- EXERCISE AIM: Quote the records word for word, from the line containing "Task: Switch to 写文章-CSDN博客 tab" through the line containing "click(x=859, y=255)", including both of those lines. Omit the pictures from your answer.

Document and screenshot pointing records
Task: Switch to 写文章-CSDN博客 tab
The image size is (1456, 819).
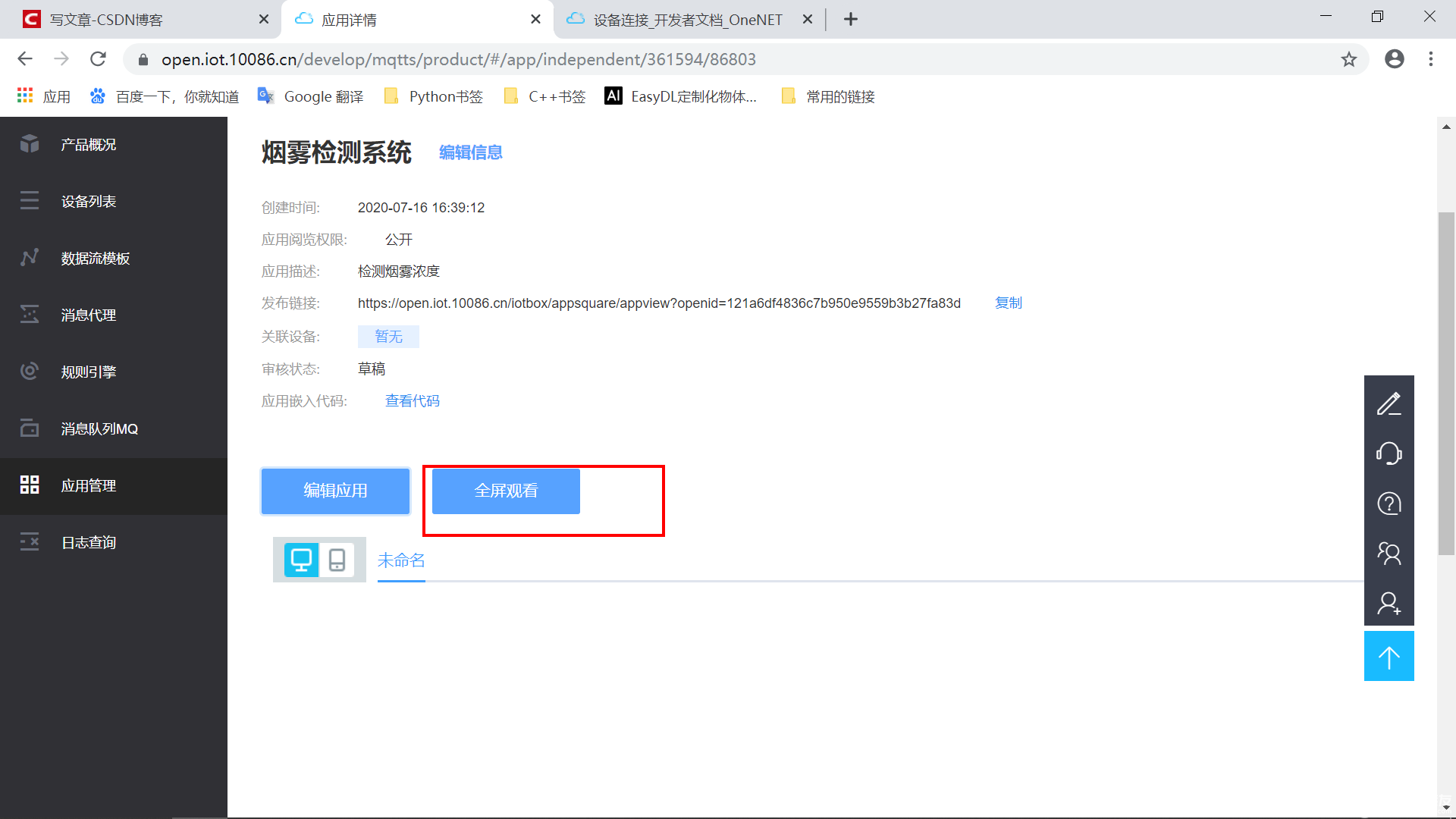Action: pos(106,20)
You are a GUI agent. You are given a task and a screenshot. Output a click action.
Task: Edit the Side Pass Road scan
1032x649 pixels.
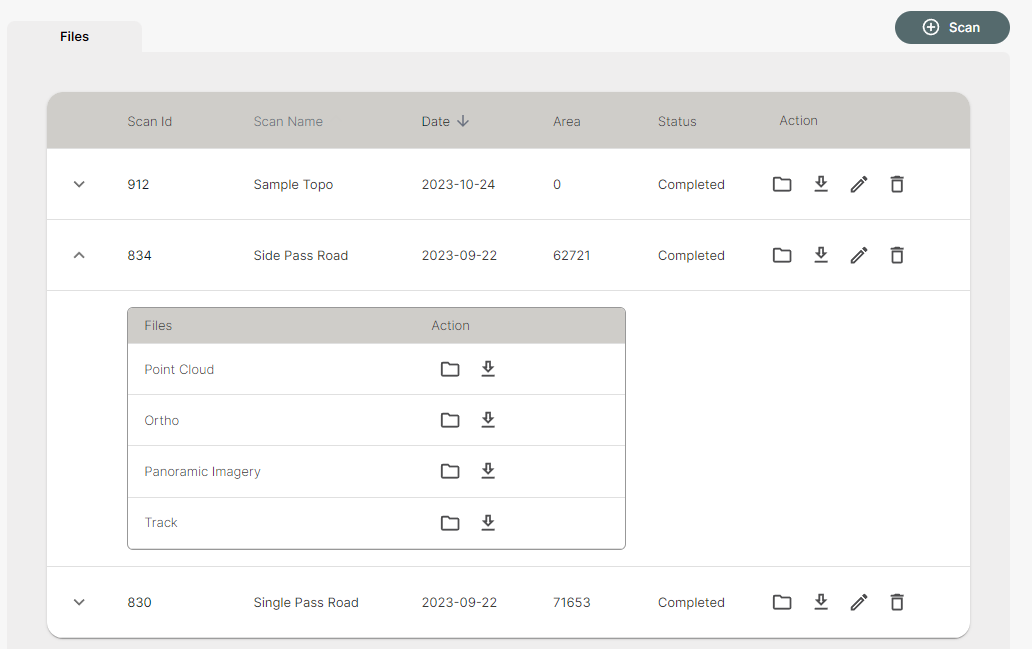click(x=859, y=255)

--

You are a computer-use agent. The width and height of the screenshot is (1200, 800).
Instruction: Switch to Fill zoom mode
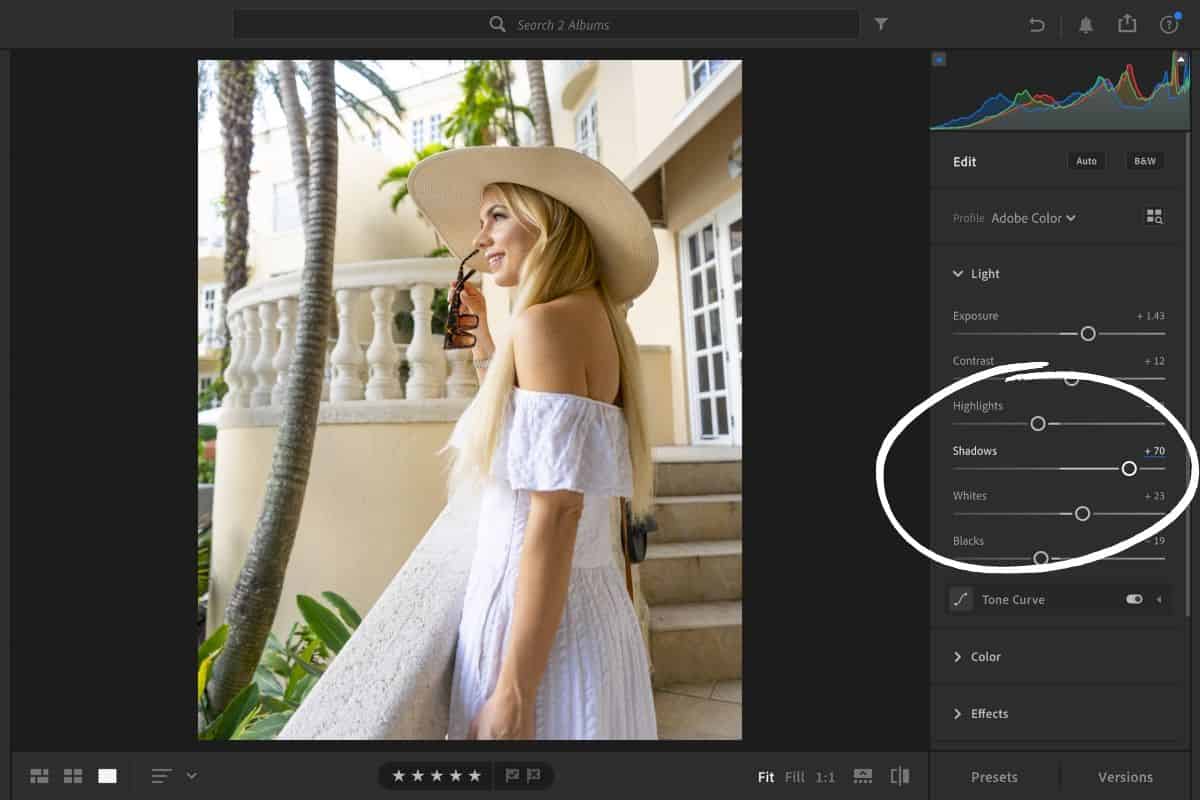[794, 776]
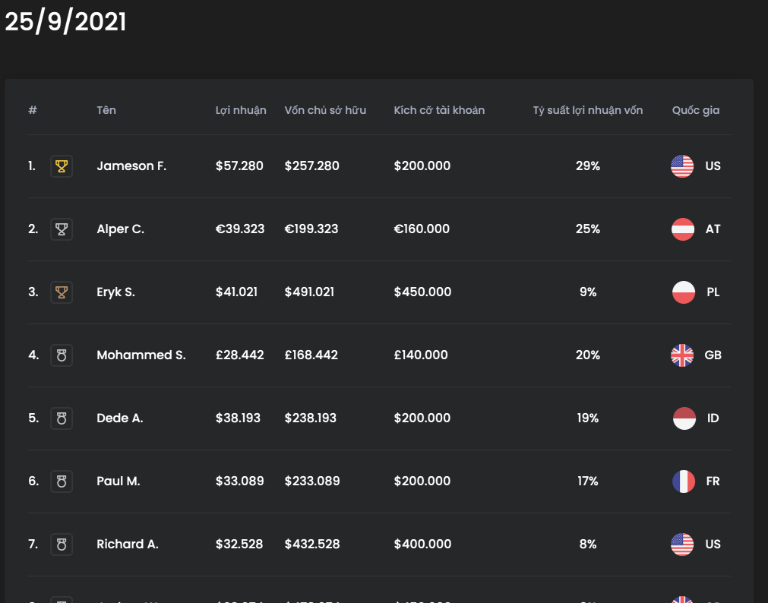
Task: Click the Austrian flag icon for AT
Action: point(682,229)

- RESULT OF THE TASK:
Task: Switch to 写文章-CSDN博客 tab
The image size is (1456, 819).
Action: pos(106,20)
You are a GUI agent. You are given a task and a screenshot. Output a click action.
Task: Edit the Side Pass Road scan
1032x649 pixels.
click(x=859, y=255)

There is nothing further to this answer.